Sempre se pode esperar alguma coisa de um país que, em menos de duas semanas, põe na praça dois CDs de Johnny Alf, um cantor, compositor e pianista que qualquer música popular se orgulharia de ter produzido. Significa que as mentalidades não estão de todo anestesiadas e que ainda há vida inteligente no ramo mais cruel e imediatista do "show business": as gravadoras.
Os dois discos são "Johnny Alf – Dois em Um", da EMI-Odeon, e "Leny Andrade & Johnny Alf", da BMG-Ariola.
O primeiro se compõe de dois discos completos ("Ele é Johnny Alf", de 1971, e "Nós", de 1974), gravados numa época difícil para qualquer artista brasileiro que não fizesse rock rural ou tocasse pífaro (flautim militar).

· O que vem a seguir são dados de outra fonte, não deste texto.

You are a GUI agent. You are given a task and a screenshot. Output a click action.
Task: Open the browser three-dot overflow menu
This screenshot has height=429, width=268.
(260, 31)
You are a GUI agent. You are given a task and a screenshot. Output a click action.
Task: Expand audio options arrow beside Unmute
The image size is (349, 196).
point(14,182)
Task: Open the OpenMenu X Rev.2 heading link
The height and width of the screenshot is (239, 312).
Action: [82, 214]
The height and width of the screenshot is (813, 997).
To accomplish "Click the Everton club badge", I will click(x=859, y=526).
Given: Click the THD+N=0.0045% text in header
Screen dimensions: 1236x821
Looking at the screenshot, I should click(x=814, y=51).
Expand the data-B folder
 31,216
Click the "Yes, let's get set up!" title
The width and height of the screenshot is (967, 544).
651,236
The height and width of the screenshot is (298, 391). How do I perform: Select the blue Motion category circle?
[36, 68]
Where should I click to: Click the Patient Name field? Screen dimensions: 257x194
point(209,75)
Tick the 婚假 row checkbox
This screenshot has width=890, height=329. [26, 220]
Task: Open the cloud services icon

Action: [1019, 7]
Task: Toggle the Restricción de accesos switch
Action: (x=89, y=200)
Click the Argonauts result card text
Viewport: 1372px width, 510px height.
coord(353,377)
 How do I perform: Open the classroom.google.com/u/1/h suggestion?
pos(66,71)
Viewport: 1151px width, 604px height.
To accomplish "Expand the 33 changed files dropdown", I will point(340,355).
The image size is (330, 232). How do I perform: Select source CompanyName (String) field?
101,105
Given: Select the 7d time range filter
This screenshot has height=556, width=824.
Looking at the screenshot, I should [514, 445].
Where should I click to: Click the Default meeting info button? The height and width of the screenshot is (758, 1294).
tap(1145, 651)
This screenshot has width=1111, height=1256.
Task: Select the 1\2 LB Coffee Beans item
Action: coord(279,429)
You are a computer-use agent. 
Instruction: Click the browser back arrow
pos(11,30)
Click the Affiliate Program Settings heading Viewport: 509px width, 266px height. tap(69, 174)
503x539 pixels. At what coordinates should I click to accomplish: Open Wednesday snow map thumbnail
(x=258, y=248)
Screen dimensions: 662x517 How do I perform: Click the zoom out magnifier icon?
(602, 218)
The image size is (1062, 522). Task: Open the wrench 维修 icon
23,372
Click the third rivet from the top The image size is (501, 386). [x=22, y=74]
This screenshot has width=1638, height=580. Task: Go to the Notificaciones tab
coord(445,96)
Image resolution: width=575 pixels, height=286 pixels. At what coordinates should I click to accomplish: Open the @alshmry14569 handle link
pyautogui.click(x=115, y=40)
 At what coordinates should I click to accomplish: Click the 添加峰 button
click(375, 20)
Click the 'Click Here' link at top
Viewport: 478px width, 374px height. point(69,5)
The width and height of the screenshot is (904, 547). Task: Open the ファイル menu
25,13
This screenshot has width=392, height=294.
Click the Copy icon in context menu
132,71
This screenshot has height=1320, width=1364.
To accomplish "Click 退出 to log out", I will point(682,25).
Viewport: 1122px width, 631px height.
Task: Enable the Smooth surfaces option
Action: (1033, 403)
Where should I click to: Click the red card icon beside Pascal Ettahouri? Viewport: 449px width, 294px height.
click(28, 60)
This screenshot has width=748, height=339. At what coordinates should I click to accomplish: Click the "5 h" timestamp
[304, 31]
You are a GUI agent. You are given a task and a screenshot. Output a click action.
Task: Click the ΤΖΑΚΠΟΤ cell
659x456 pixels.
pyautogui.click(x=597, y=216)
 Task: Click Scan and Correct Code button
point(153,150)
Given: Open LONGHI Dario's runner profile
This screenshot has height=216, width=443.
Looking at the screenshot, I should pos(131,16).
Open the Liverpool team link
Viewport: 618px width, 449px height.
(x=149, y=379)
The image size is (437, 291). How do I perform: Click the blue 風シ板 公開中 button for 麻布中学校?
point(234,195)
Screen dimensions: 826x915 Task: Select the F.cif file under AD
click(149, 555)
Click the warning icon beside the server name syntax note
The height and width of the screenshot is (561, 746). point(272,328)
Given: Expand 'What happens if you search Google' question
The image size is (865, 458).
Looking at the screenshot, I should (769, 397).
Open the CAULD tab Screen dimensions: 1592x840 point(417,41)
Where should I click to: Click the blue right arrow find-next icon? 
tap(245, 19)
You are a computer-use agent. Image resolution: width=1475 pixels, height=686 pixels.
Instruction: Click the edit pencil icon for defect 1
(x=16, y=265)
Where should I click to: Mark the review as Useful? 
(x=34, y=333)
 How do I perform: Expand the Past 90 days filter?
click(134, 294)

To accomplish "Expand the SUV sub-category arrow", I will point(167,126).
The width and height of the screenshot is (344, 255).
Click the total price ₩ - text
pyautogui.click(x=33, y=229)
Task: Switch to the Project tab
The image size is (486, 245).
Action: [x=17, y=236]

Foi quando a chamada MPB resolveu dar as costas ao mar e se embrenhar no mato, numa oportunista busca às "raízes". Discos como aqueles de Johnny Alf eram uma das poucas oportunidades de se respirar ao pé da vitrola.
O segundo CD, da coleção "Acervo Especial", que usa as matrizes da antiga RCA Victor, é realmente especial: contém sete insuperáveis clássicos de Alf (entre os quais "Rapaz de Bem", "Céu e Mar" e "Seu Chopin, Desculpe"), lançados originalmente no LP "Rapaz de Bem", de 1961. Ouvidas hoje, é quase impossível acreditar que essas canções já estavam escritas no começo dos anos 50 –e não envelheceram nem um dia.
As outras sete faixas saíram do LP "A Sensação Leny Andrade", do mesmo ano. Era a estréia da cantora, que então complicava menos, e reunia alguns dos primeiríssimos temas da bossa nova (e depois raramente gravados), como "Batida Diferente", "Sambop" e "O Amor que Acabou".
A coleção "Acervo Especial" soltou também uma antologia intitulada "Bossa Nova", com gravações de artistas que passaram pelos estúdios da RCA nem que fosse por um dia.
A seleção é ótima, incluindo "Canto de Ossanha", com Maysa, "Sabe Você", com Wilson Simonal, "Dindi, com Alaíde Costa e outras 11 delícias. São gravações que vão de 1961 aos anos 80, mas, como sempre, essa coleção produz os encartes mais pobres do mercado. Não há qualquer informação sobre os artistas, data das gravações etc. Por exemplo: quem canta "Wave" com os Cariocas é nada menos que Lúcio Alves –e seu nome nem aparece na lista das faixas!
Mas, a provar que nem tudo está perdido, outro volume da série "Dois em Um" da EMI-Odeon é "Edu Lobo e Francis Hime", reproduzindo dois discos de 1973, um de cada um. O carioca Edu Lobo, que nunca se considerou exatamente da bossa nova, sempre se voltou para o Nordeste e para as chamadas "raízes". Mas, com seu talento e formação musical, nunca seria um mero recolhedor de folclore. Suas dez faixas nesse CD revelam a música adulta que ele é capaz de fazer.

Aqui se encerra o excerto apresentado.